2

I was under the impression that the reason that the normal distribution occurs naturally could be explained by the central limit theorem (CLT). I recently watched a video that described a derivation of the normal probability density function using the case of darts clustered around the center of a dartboard. As far as I can tell, the example is distinct from the CLT.

The assumptions about the distribution of darts are as follows:

  1. Darts are clustered around a center and are less dense further from the center.
  2. The distribution of darts in the X direction is statistically independent of the distribution of darts in the Y direction.
  3. The distribution of darts is equivalent for any point with a given radius $r = \sqrt{x^2+y^2}$.

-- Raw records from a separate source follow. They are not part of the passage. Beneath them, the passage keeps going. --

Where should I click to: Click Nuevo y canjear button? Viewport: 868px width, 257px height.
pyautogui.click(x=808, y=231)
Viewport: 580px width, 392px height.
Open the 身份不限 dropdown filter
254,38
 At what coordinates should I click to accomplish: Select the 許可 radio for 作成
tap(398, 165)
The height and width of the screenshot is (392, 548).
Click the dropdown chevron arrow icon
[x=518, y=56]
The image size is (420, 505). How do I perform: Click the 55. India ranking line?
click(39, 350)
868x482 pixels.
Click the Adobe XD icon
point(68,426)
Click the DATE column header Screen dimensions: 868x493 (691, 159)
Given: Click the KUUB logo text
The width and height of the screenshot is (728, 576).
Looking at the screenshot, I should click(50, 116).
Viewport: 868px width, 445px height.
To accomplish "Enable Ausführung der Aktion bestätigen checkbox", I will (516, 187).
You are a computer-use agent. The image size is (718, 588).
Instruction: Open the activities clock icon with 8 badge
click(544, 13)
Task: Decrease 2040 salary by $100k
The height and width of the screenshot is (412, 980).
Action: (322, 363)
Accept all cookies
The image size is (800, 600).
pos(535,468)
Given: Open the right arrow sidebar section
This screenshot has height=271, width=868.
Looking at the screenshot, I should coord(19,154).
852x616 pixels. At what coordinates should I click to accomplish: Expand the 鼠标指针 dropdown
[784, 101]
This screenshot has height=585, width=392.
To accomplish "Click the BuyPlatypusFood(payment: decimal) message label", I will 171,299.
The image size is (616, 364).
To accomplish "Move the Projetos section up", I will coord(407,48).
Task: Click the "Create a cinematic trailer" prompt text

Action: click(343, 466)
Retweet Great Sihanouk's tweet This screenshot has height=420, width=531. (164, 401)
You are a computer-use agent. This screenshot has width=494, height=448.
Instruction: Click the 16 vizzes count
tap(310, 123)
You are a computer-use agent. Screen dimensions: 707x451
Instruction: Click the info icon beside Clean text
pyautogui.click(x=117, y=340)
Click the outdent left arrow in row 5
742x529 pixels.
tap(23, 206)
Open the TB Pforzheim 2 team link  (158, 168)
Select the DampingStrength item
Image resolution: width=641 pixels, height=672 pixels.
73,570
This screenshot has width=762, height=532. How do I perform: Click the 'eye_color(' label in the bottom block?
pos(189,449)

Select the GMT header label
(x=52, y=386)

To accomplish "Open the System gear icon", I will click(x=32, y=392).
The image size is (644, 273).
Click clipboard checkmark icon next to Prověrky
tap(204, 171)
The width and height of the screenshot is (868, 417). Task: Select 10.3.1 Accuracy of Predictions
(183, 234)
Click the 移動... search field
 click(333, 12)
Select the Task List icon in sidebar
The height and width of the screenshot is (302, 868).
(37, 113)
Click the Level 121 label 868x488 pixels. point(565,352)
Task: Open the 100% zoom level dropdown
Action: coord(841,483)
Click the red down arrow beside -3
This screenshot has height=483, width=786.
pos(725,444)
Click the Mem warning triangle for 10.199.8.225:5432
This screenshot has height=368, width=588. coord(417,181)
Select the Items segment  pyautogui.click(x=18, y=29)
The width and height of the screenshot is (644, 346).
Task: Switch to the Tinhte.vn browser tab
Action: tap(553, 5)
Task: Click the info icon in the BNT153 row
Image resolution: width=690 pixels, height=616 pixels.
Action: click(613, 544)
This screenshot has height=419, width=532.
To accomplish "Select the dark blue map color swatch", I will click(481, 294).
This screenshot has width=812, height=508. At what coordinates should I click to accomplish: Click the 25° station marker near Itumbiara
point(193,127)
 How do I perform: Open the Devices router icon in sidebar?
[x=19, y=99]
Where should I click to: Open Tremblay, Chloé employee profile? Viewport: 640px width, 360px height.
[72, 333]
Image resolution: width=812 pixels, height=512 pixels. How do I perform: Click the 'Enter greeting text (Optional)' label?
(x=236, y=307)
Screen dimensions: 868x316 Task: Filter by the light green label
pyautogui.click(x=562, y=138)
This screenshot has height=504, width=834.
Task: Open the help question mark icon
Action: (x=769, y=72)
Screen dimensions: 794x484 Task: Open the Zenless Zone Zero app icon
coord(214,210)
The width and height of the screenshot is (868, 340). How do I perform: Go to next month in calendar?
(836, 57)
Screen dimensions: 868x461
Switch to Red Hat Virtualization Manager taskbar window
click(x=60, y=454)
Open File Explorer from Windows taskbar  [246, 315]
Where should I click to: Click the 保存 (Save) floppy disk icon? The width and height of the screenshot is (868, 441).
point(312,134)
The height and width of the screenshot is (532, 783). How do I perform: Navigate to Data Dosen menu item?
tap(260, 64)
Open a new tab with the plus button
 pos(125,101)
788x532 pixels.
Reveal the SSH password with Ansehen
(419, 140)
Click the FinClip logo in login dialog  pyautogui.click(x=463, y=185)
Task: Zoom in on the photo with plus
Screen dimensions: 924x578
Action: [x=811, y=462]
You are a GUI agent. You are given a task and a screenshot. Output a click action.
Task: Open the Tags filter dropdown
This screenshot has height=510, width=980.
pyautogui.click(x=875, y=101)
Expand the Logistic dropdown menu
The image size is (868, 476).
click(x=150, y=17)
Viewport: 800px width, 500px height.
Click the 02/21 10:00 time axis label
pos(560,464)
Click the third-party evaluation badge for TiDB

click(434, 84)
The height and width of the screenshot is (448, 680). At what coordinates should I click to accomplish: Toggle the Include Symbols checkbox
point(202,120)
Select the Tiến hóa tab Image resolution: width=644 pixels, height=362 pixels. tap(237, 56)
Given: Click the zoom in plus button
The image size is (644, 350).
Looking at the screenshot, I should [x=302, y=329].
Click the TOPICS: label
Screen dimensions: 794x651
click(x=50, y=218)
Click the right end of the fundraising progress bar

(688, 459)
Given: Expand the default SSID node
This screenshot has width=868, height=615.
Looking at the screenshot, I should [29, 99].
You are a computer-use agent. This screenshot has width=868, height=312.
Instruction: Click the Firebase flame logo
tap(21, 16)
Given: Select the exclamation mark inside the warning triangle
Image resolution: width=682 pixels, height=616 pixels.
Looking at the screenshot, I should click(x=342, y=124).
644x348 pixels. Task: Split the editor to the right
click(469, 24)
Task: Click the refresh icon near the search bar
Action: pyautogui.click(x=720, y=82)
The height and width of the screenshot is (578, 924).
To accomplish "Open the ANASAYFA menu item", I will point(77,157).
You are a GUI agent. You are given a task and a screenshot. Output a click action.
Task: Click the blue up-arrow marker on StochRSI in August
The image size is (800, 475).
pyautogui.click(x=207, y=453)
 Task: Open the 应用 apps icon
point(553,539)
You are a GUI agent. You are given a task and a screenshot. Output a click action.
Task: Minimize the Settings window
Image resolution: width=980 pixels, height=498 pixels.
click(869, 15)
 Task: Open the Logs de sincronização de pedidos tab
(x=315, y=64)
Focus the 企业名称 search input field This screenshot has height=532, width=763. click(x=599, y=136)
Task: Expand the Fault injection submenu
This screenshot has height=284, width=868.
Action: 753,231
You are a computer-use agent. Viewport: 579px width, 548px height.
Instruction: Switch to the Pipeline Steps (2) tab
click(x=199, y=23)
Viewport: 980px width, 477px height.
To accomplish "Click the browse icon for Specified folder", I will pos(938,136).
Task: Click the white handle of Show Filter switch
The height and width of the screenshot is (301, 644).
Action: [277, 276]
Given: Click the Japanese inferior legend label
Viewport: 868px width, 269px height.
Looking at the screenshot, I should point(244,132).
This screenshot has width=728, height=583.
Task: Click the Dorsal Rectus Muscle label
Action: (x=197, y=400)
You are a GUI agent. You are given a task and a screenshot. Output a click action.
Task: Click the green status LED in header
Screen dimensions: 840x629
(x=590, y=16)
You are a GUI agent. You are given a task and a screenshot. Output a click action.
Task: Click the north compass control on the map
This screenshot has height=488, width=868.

If you told me that dart throws are normally distributed, I would be unphased (something something CLT, presumably). But, it is shocking to me that these very natural assumptions for a two-dimensional distribution are met uniquely by the normal distribution. Is it a coincidence that the normal distribution appears in this context when there doesn't appear to be any connection to the central limit theorem? Or is there a deeper connection?

Ryan Volpi
  • 1,638
  • 8
  • 17
  • You say that the conditions are met uniquely by a bivariate Gaussian, but why wouldn’t independent $t$ distributions meet the conditions? That certainly meets the first two conditions ($t$s taper off, even if slower than normal distributions, and they’d be independent of one another) and I think the third. – Dave Jul 05 '20 at 01:25
  • 2
    Independent $t$ don't satisfy the third condition: they have outliers preferentially near the horizontal and vertical. – Thomas Lumley Jul 05 '20 at 01:32
  • @Dave I only say it because the normal pdf can be mathematically derived from these assumptions alone (unless I missed something?) as demonstrated in the linked video. I had the same thought as you about the *t* distribution. – Ryan Volpi Jul 05 '20 at 01:52

1 Answers1

3

It is surprising, and also inconvenient for mathematical statistics, that there aren't more distributions satisfying all these conditions. I'm not sure how deep it is. The bivariate Normal is the maximum entropy distribution, which is why it's the CLT limit, and entropy is rotationally symmetric, so in that sense there's a reason.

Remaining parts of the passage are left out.